Begin by cutting the geranium down to about half its original size. Next, you need to find a safe location to overwinter the plant.
A cool, damp basement is a great place for keeping non-hardy geraniums alive over the winter months. Another option is an unheated shed or garage, as long as it still has insulation or some warmth. Again, you don’t want the temperatures to drop below freezing or the geranium will die.
Cover the geranium with a brown paper bag to help prevent light from reaching the foliage. Wait until the soil of the geranium is fairly dry before covering it to avoid mold.

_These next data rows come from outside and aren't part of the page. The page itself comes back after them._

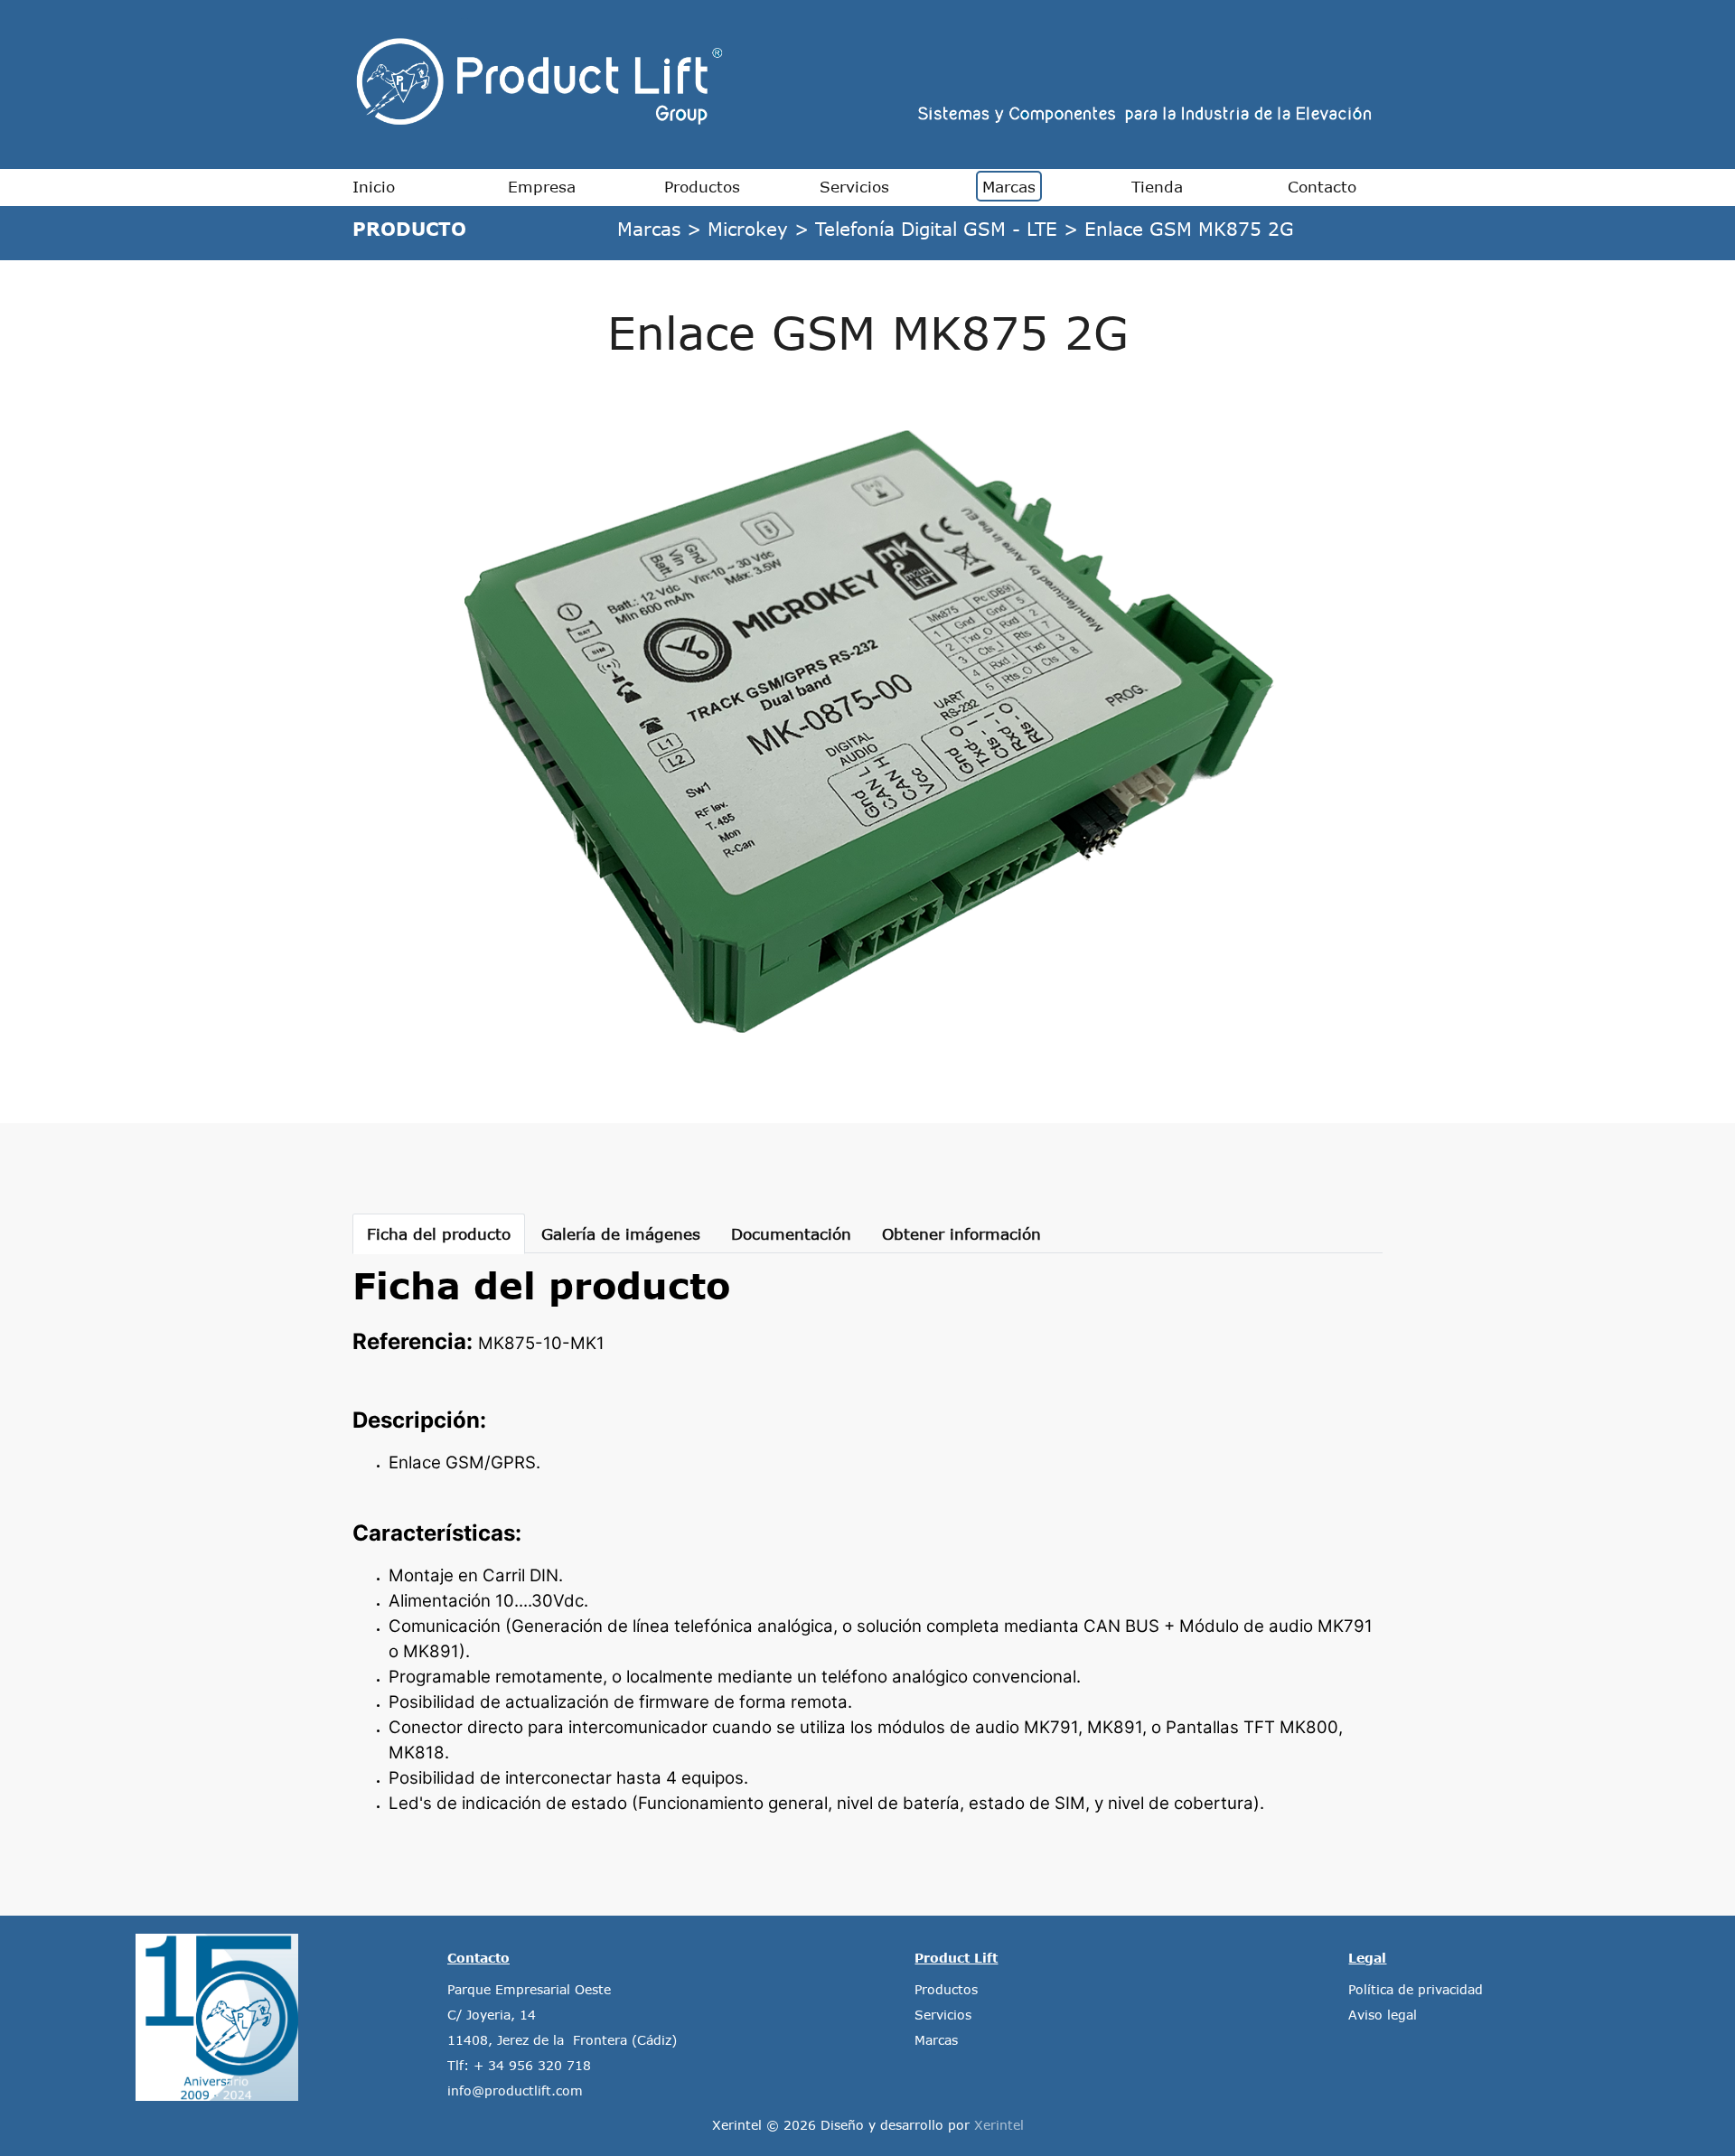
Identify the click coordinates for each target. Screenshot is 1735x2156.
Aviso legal (1382, 2014)
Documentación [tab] (791, 1233)
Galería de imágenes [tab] (620, 1233)
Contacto (1322, 186)
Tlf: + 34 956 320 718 (519, 2065)
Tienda (1157, 186)
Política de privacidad (1415, 1989)
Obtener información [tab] (961, 1233)
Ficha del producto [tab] (439, 1233)
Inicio (373, 186)
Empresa (542, 186)
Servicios (854, 186)
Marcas (1009, 186)
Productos (702, 186)
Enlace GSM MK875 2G (1189, 228)
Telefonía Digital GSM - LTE (936, 228)
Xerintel (999, 2125)
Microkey (748, 228)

Maintaining Dormant Geraniums – How To Overwinter & Save Geraniums In The Fall
Check dormant, non-hardy geranium every two weeks to ensure the leaves are not drying out too much. If this is happening, slightly water the soil to give the plant just a little bit of moisture. Do not saturate the soil.
Once spring arrives, you can remove the cover and take the plant outside. Start by moving it to a protected area and begin to water it like normal, watching for new growth. As soon as the weather allows, you can move the geranium to its permanent location for the summer. At this point, a good dose of all-purpose fertilizer will help it revive quickly.
Any one of these three simple methods is perfect for keeping your geraniums alive over the winter – allowing them a second chance at blooming and being beautiful when spring arrives again!